Aim of the exercise: How many lines in the items below contain the word "Home"? Reply with only the number.

Items from a dataset:

....

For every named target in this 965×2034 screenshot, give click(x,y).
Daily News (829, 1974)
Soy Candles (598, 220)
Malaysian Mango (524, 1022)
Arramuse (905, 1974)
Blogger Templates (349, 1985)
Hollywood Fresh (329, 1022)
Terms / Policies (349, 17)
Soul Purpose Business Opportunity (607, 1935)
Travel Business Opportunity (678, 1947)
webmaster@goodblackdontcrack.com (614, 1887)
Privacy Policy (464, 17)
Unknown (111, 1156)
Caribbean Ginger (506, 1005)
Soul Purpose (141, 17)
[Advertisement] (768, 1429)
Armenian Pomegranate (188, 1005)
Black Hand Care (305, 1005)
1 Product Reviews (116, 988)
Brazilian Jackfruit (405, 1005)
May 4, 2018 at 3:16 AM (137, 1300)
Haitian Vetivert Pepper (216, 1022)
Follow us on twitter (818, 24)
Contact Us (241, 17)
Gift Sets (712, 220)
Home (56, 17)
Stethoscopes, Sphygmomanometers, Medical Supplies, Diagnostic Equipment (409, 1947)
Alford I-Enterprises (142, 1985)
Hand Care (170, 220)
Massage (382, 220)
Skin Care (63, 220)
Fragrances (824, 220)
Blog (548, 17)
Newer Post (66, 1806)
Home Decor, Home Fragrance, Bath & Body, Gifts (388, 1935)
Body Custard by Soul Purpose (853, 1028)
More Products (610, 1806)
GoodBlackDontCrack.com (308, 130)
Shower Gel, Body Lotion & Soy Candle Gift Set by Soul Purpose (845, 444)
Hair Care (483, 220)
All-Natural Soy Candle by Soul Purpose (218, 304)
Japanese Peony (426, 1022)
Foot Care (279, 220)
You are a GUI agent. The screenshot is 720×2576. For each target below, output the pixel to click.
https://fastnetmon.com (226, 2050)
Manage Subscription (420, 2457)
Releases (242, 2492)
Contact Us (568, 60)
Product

....

Full answer: 2